Where strong values breed heroes


BUZZARDS BAY, Mass. — The Massachusetts Maritime Academy instilled a sense of leadership in Richard Phillips — it also taught him how to navigate by the stars and how to avoid crashing into ships.

They were valuable lessons that some 30 years since he graduated from here earned him the rank of captain in command of his own ship. But there are some things you can’t learn in school — like how to be a hero.

Phillips, 53, is now safe after U.S. Navy SEALs shot three armed pirates who had been holding him hostage on a lifeboat since Wednesday, according to CNN. The fourth pirate was negotiating on board the Bainbridge and was arrested.

  Phillips has proven several times in recent days that he knows how to lead.

For Phillips captaining a ship turned out to mean more than safely maneuvering around shallow shoals or managing a crew. It meant taking on the pirates who dared for the first time in centuries to attack an American-flagged ship.

Phillips rallied his sailors to overcome those pirates and sacrificed himself for their safety. And Phillips, who grew up in the Boston suburbs, attended the Maritime Academy on Cape Cod and now lives in Vermont, became a hero as the world watched the drama unfold.

“That’s a very brave thing for anyone to do and the right thing for a captain to do,” said Trevor Fouhey, a junior studying marine transportation at the Maritime Academy, referencing reports that Phillips exchanged himself to secure the safety of his crew.

Other students in the school’s mess hall echoed that sentiment, calling Phillips a hero and praising his selflessness. Several expressed hope that they would have done the same thing in his position.

Pirates attacked the Maersk Alabama Wednesday morning, briefly boarding the ship before the crew retook control. But the pirates escaped with Phillips and were holding him for ransom.

Those who knew Phillips were optimistic that the situation would end well.

“He would be a determined kind of person that would probably say, ‘I am going to get out of this one way or another,” said Pat Waite, a friend of the Phillips family.

Waite said Phillips grew up playing ball with her sons. “After school and evenings during the summer, a group of boys would get together and play softball and baseball and basketball,” said Waite, who still lives in Winchester, Mass., where Phillips grew up.

She said one of her sons sent her an email Friday that read: “Rich Phillips used to beat me up.”

Edward MacCormack, a classmate of Phillips’ at the academy, said Phillips is a “standup guy who’ll make the best of it.”

Today the academy teaches students how to ward off pirate attacks, even taking some of its students on training missions through the Gulf of Aden, the epicenter of piracy where the Alabama was attacked.

Kevin Denien, a junior studying marine transportation, was on one of those missions.

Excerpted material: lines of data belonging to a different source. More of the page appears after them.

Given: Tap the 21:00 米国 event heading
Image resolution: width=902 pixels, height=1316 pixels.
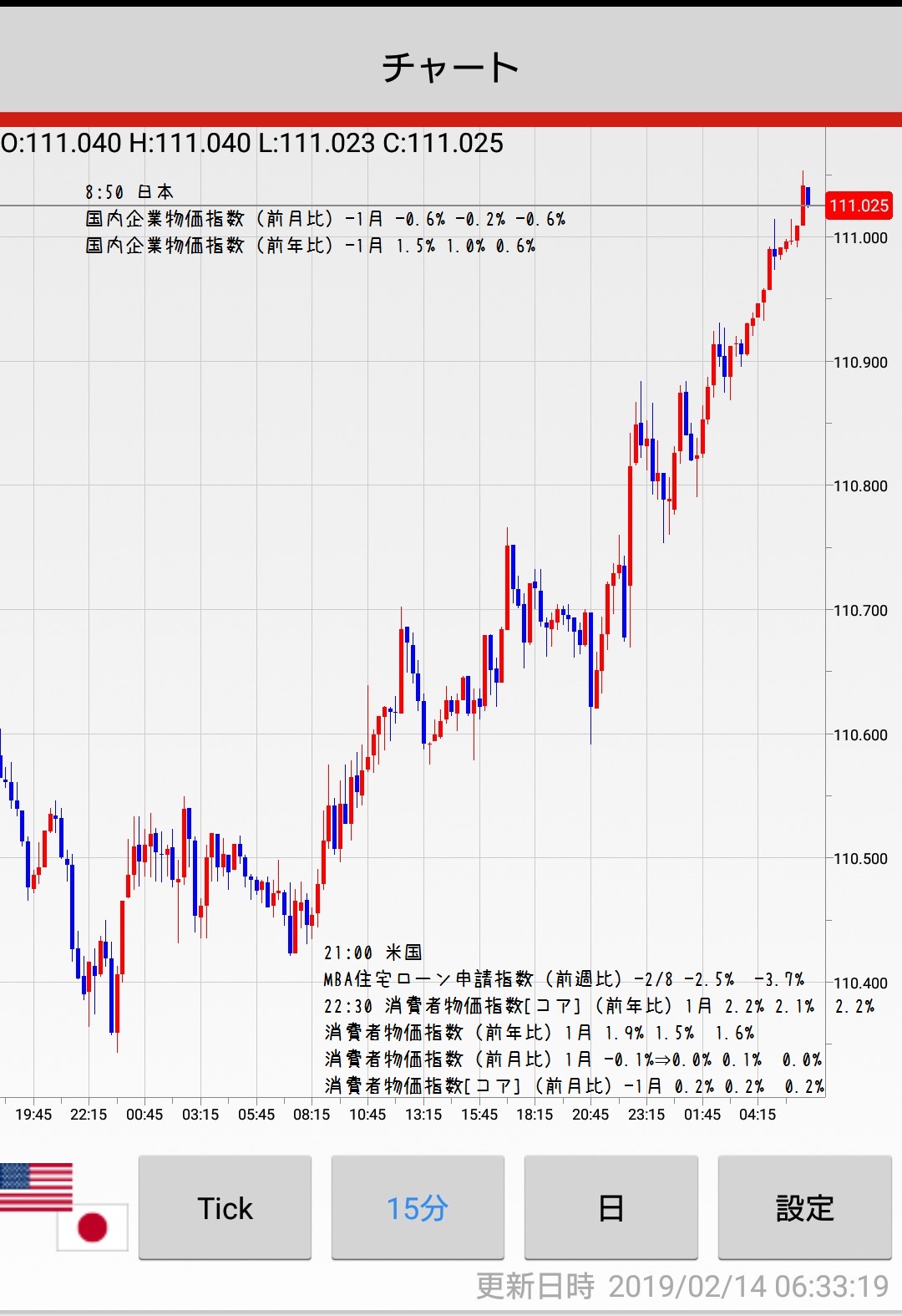Looking at the screenshot, I should 372,953.
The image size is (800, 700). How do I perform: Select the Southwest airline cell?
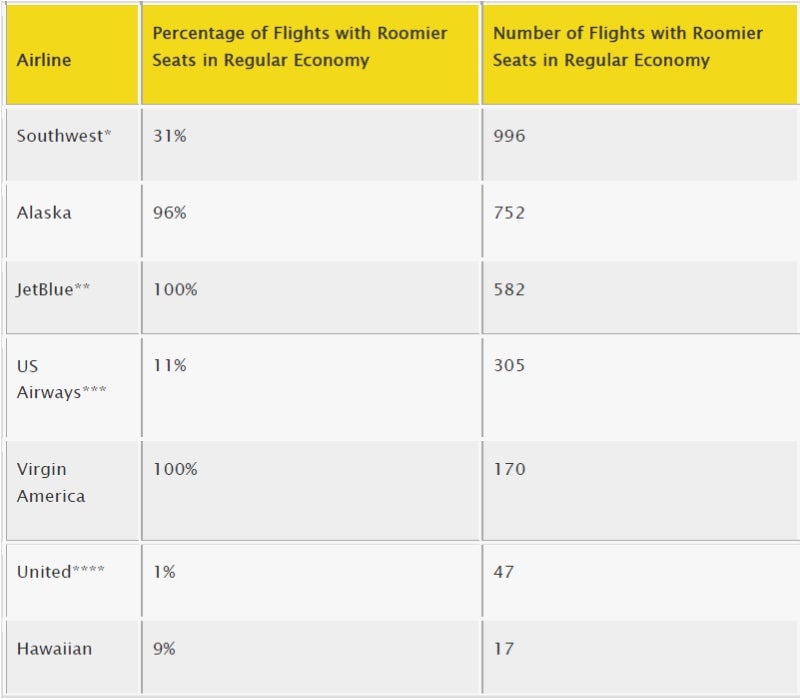[x=72, y=144]
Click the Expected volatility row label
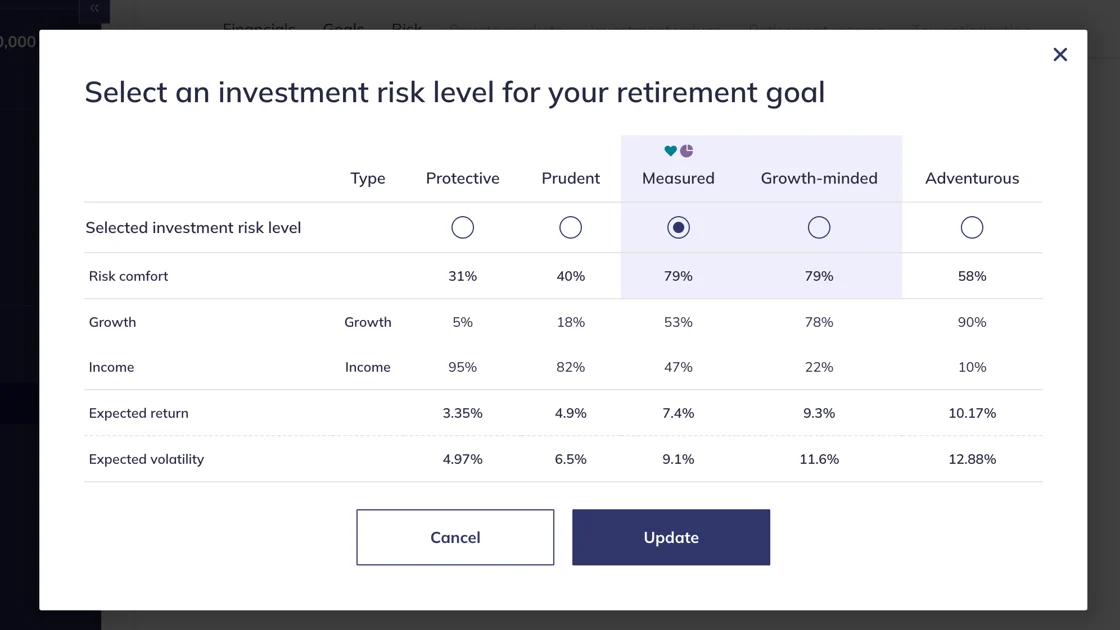This screenshot has height=630, width=1120. coord(146,459)
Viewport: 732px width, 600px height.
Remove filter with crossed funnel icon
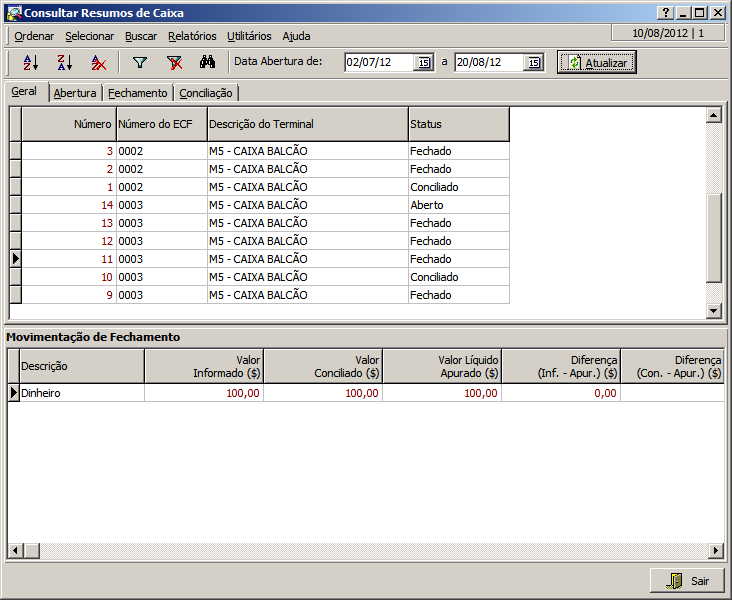pyautogui.click(x=174, y=62)
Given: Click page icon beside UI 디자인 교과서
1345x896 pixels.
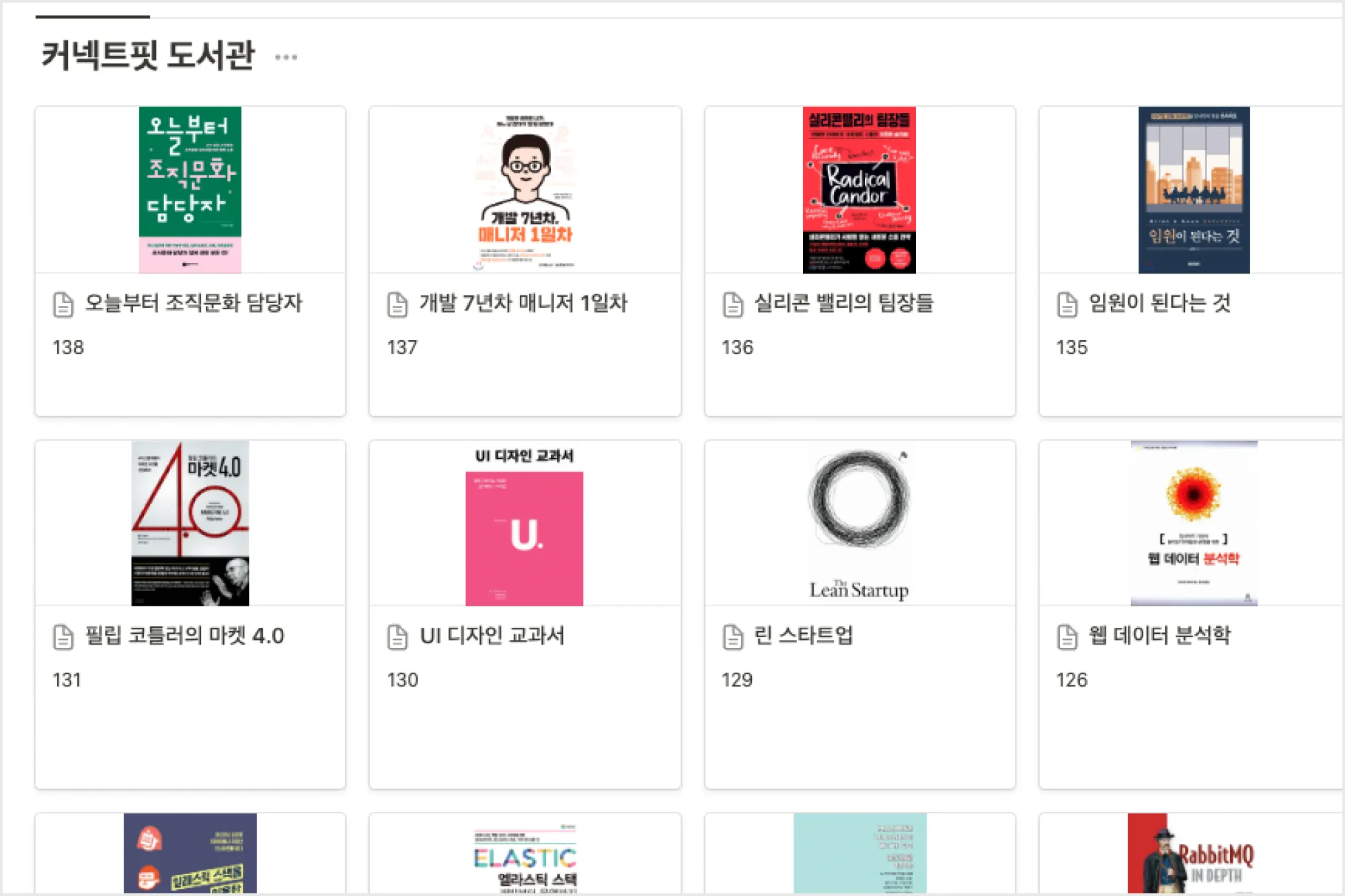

While sailing in the pirate-infested waters, the crew extinguished all excess light, aimed fire hoses at the ship’s lowest points, where it would be easiest for pirates to board, traveled at maximum speed and frequently changed course to make the lowest points less accessible.

Admiral Richard Gurnon, president of the Maritime Academy, said anti-piracy measures are not unlike the precautions taken by families going on vacation. To deter robbers, families stop newspaper service so old papers don’t pile up on the front step, they ask neighbors to stop by the house occasionally and leave lights on automatic switches, Gurnon said.

“If you make your ship look lived in, it’s less likely for them to hit you,” Gurnon said.

The 508-foot-long Alabama, which was carrying humanitarian aid supplies, was headed for Mombasa, Kenya, when it was attacked off the coast of Somalia. There have already been six other hijackings this month. Last year 42 ships were hijacked off the Somali coastline and the ransoms paid for the ships and their cargo are estimated at more than $50 million.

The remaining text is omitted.